▶ [What to work on] Two lines below mark the span: the one containing "Where should I click to: Open the" and the one containing "Task: Switch to the WIRELESS tab". Set down both, plus every line between, exactly as they stand, and nothing else.
--- Exercise material ---
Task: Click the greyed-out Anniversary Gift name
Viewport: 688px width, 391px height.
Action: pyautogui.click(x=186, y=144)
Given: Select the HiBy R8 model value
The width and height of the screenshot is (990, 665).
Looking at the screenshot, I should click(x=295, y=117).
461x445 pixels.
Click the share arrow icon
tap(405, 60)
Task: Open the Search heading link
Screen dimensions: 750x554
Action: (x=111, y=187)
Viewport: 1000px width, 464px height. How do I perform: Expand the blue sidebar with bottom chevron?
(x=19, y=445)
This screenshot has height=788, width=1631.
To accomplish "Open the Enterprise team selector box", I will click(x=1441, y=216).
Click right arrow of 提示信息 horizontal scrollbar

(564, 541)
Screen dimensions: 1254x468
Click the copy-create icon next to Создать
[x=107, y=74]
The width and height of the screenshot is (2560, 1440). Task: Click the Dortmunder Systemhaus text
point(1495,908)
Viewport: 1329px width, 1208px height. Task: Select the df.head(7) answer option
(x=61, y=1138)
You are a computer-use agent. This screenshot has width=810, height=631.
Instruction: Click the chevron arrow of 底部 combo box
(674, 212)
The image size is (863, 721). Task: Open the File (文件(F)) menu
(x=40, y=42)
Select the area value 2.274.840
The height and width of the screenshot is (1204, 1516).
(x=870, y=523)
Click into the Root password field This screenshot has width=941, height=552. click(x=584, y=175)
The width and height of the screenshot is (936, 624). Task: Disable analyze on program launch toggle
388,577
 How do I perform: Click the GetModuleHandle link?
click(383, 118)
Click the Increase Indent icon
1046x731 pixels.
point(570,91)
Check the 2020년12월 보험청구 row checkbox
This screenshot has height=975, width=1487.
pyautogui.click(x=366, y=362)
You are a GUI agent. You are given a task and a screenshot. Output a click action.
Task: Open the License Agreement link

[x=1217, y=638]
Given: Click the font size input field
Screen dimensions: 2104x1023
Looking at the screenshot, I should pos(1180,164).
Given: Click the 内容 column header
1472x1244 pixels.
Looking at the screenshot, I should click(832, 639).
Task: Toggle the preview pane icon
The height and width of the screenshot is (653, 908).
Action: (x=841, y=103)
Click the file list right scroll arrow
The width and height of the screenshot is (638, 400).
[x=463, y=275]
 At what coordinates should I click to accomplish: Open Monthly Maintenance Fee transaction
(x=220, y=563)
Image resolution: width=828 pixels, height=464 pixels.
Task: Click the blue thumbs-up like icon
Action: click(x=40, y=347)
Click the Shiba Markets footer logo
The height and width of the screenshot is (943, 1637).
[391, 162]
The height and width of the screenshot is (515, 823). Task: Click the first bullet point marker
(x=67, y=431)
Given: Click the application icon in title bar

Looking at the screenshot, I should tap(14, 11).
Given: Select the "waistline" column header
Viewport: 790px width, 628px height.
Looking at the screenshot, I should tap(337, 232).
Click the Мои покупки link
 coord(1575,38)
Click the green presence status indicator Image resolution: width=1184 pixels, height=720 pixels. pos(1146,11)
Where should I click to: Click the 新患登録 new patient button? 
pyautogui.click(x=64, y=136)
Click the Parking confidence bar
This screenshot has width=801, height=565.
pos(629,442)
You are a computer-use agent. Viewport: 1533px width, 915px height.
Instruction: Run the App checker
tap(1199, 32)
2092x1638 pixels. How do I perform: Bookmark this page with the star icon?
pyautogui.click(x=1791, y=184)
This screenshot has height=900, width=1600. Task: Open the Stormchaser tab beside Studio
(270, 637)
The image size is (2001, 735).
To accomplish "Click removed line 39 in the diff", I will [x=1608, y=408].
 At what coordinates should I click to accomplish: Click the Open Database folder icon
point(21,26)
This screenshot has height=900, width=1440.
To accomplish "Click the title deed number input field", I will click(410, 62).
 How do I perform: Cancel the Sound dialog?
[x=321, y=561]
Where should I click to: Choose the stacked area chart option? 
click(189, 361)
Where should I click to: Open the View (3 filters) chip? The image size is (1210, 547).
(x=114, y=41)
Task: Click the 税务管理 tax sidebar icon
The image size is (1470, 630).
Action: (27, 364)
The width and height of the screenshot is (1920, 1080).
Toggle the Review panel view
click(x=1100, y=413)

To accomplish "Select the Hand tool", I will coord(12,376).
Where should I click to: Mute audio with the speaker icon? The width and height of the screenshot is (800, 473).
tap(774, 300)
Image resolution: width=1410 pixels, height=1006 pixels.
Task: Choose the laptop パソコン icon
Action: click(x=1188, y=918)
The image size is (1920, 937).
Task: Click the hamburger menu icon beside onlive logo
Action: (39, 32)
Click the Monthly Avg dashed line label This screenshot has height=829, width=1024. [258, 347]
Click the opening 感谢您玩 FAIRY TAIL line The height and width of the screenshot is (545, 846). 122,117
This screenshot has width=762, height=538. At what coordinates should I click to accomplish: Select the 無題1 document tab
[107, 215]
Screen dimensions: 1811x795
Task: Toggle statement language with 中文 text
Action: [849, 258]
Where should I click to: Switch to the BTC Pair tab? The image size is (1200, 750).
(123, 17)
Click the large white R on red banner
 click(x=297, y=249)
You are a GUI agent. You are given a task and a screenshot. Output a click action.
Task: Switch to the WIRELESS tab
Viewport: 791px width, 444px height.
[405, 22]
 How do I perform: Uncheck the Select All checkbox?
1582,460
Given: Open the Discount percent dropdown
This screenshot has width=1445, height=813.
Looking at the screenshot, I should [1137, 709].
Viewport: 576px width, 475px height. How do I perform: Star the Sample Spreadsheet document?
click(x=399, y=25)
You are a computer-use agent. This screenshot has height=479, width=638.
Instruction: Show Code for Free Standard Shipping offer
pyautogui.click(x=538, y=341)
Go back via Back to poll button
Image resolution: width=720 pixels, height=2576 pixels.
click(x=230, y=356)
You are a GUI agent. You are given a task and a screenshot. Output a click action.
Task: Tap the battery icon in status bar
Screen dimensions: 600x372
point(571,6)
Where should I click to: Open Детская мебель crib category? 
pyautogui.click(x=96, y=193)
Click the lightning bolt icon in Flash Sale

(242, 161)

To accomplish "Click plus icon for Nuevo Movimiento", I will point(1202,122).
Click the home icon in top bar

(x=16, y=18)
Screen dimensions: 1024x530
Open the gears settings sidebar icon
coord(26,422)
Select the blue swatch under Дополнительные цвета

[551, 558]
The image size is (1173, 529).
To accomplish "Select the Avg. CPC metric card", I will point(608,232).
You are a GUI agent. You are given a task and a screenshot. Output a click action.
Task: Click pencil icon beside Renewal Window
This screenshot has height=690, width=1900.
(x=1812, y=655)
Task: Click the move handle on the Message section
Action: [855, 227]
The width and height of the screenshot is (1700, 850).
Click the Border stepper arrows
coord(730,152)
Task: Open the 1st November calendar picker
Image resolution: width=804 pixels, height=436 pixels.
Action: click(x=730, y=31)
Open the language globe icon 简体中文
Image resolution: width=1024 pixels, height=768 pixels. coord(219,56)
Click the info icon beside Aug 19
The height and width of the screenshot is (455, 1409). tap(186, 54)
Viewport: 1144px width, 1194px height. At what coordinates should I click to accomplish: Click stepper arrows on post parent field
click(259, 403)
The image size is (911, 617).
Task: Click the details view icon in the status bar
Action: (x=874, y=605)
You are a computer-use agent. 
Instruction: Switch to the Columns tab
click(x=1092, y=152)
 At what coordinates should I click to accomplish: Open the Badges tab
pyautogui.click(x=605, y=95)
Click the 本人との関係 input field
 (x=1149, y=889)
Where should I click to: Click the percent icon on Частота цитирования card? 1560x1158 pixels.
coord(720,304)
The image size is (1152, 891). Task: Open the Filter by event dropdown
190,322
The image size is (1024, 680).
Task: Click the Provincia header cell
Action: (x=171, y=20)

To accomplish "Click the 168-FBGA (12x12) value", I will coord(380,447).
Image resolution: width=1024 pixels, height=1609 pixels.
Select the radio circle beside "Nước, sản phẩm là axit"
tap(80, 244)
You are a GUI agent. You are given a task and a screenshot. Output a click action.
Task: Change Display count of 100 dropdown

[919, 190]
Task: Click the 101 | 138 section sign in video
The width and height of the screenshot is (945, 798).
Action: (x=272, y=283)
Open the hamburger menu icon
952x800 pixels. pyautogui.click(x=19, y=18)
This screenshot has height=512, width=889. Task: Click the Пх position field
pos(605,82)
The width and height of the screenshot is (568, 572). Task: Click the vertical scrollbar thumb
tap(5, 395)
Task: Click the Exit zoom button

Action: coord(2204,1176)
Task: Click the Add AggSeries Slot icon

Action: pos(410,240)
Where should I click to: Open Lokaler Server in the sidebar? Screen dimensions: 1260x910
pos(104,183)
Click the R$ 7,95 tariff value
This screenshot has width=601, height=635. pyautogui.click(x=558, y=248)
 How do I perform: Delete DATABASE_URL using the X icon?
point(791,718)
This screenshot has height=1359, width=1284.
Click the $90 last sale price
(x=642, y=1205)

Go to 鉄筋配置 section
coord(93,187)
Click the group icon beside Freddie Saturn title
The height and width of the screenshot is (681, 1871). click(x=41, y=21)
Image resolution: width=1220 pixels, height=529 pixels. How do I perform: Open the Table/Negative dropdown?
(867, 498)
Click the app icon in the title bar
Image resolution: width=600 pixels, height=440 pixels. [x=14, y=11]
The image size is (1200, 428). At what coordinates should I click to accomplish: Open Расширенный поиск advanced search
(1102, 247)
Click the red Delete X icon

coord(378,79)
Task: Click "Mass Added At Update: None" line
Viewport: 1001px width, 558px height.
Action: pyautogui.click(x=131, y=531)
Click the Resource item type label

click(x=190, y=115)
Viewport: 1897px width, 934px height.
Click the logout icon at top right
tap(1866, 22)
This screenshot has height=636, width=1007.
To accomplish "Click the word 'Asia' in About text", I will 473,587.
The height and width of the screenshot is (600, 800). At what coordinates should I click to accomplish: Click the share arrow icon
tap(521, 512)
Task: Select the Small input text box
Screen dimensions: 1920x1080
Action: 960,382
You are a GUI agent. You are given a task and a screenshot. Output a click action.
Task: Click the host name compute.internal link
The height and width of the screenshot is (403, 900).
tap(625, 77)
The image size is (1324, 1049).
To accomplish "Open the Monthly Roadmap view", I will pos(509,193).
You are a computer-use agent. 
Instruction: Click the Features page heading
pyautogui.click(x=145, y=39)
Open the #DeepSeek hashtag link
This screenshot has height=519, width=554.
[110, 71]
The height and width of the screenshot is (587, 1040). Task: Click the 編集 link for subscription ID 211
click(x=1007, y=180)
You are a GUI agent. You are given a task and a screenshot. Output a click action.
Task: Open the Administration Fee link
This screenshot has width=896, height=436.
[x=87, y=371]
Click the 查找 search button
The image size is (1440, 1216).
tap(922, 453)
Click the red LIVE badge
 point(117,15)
---
▶ [Answer for the task]
Where should I click to: Open the View (3 filters) chip? The image size is (1210, 547).
(x=114, y=41)
Task: Click the 税务管理 tax sidebar icon
The image size is (1470, 630).
Action: (27, 364)
The width and height of the screenshot is (1920, 1080).
Toggle the Review panel view
click(x=1100, y=413)

To accomplish "Select the Hand tool", I will coord(12,376).
Where should I click to: Mute audio with the speaker icon? The width and height of the screenshot is (800, 473).
tap(774, 300)
Image resolution: width=1410 pixels, height=1006 pixels.
Task: Choose the laptop パソコン icon
Action: click(x=1188, y=918)
The image size is (1920, 937).
Task: Click the hamburger menu icon beside onlive logo
Action: (39, 32)
Click the Monthly Avg dashed line label This screenshot has height=829, width=1024. [258, 347]
Click the opening 感谢您玩 FAIRY TAIL line The height and width of the screenshot is (545, 846). 122,117
This screenshot has width=762, height=538. At what coordinates should I click to accomplish: Select the 無題1 document tab
[107, 215]
Screen dimensions: 1811x795
Task: Toggle statement language with 中文 text
Action: [849, 258]
Where should I click to: Switch to the BTC Pair tab? The image size is (1200, 750).
(123, 17)
Click the large white R on red banner
 click(x=297, y=249)
You are a GUI agent. You are given a task and a screenshot. Output a click action.
Task: Switch to the WIRELESS tab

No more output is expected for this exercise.